*** Record set ***

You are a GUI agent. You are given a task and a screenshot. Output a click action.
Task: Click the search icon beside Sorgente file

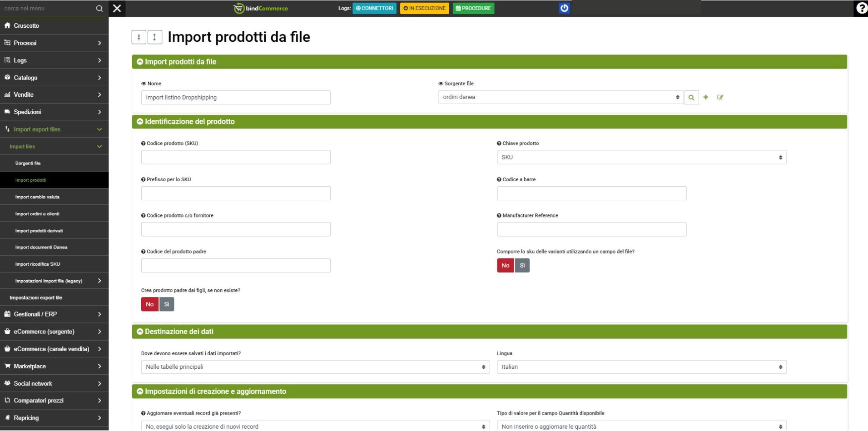pos(691,97)
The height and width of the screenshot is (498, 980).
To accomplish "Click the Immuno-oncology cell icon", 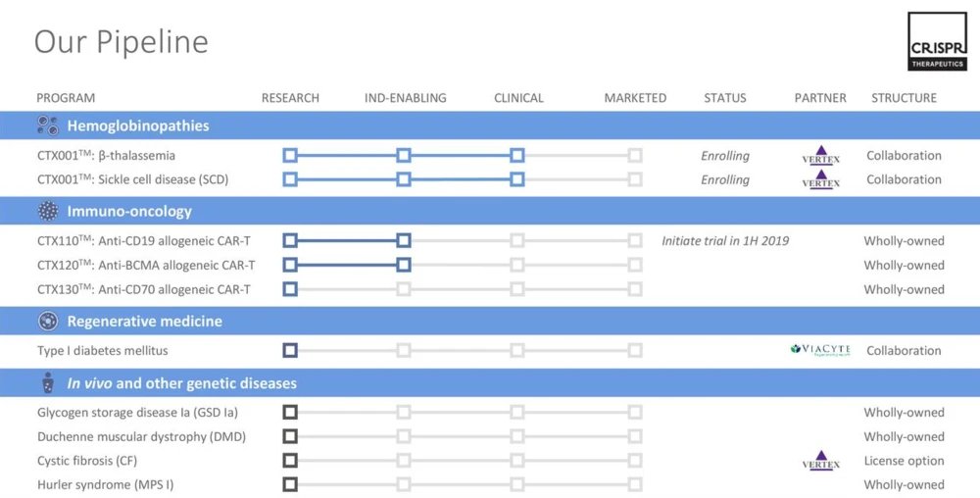I will click(47, 211).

*** End of Record set ***

Look over the material above and report how many of its lines have the string "screenshot" in them, nothing more.

Reply: 2